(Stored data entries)
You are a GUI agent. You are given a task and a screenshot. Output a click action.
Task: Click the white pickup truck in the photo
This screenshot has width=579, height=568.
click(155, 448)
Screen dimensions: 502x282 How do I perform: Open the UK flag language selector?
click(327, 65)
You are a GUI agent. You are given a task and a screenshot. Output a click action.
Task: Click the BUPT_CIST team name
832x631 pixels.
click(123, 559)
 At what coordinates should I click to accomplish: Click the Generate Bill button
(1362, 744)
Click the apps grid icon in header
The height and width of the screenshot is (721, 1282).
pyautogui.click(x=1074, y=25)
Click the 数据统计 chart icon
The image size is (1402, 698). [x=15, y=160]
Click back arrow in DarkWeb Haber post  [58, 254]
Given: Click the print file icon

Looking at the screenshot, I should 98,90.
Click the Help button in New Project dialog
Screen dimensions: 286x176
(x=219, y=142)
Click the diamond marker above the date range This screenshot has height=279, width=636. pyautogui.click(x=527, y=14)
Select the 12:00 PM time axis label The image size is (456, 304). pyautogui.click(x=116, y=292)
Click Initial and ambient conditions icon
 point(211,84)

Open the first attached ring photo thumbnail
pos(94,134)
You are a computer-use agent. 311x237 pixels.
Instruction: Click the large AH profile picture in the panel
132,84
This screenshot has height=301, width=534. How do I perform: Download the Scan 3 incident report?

## Work order
Give back the records above exactly, limited to the lines between the one holding "Screen dimensions: 502x282" and the one holding "Click the diamond", inclusive.

## Exercise result
Screen dimensions: 502x282 How do I perform: Open the UK flag language selector?
click(327, 65)
You are a GUI agent. You are given a task and a screenshot. Output a click action.
Task: Click the BUPT_CIST team name
832x631 pixels.
click(123, 559)
 At what coordinates should I click to accomplish: Click the Generate Bill button
(1362, 744)
Click the apps grid icon in header
The height and width of the screenshot is (721, 1282).
pyautogui.click(x=1074, y=25)
Click the 数据统计 chart icon
The image size is (1402, 698). [x=15, y=160]
Click back arrow in DarkWeb Haber post  [58, 254]
Given: Click the print file icon

Looking at the screenshot, I should 98,90.
Click the Help button in New Project dialog
Screen dimensions: 286x176
(x=219, y=142)
Click the diamond marker above the date range This screenshot has height=279, width=636. pyautogui.click(x=527, y=14)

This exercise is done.